The required output is the exact sequence of lines from the line holding "Where should I click to: Select" to the end of the records, inclusive.
━━━━━ Supplied entries
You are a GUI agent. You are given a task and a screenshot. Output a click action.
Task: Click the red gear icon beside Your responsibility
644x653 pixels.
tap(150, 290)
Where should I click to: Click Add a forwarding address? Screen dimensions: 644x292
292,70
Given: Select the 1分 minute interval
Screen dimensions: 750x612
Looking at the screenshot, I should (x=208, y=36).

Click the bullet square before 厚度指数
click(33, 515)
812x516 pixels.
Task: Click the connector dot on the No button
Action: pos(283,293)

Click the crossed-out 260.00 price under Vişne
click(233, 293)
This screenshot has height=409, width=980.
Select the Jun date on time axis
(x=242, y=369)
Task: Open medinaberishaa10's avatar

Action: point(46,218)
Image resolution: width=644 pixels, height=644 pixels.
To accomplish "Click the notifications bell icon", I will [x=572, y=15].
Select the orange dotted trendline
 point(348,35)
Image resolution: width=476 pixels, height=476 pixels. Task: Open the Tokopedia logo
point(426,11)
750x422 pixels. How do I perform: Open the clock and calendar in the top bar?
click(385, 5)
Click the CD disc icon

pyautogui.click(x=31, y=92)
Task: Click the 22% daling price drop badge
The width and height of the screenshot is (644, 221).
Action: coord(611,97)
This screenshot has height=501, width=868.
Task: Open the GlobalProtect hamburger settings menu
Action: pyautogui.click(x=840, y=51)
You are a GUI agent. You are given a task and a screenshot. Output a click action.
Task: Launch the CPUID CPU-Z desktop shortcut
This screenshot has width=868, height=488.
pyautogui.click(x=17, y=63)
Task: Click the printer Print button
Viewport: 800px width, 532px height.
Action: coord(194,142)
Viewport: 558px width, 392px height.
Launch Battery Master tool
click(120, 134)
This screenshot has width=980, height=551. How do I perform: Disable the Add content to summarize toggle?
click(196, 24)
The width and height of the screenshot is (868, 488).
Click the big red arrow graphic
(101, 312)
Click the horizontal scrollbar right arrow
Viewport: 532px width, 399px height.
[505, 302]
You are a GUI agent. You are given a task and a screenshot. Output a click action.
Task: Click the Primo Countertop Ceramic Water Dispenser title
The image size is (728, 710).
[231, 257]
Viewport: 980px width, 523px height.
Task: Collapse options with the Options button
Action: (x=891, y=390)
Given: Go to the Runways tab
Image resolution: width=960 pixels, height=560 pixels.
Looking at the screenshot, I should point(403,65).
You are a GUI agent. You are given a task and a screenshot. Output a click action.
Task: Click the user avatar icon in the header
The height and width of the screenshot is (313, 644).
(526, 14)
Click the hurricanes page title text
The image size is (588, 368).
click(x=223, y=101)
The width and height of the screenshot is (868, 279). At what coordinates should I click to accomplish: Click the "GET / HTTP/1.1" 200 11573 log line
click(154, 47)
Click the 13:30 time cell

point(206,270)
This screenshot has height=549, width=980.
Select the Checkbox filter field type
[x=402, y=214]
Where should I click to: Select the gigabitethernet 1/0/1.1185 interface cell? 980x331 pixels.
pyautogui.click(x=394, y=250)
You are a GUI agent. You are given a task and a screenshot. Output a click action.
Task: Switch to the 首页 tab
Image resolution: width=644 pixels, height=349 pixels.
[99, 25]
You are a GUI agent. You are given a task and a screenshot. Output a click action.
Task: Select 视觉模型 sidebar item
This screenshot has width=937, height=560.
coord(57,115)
━━━━━━━━━━
▶ Task solution:
Where should I click to: Select the gigabitethernet 1/0/1.1185 interface cell? 980x331 pixels.
pyautogui.click(x=394, y=250)
You are a GUI agent. You are given a task and a screenshot. Output a click action.
Task: Switch to the 首页 tab
Image resolution: width=644 pixels, height=349 pixels.
[99, 25]
You are a GUI agent. You are given a task and a screenshot. Output a click action.
Task: Select 视觉模型 sidebar item
This screenshot has width=937, height=560.
coord(57,115)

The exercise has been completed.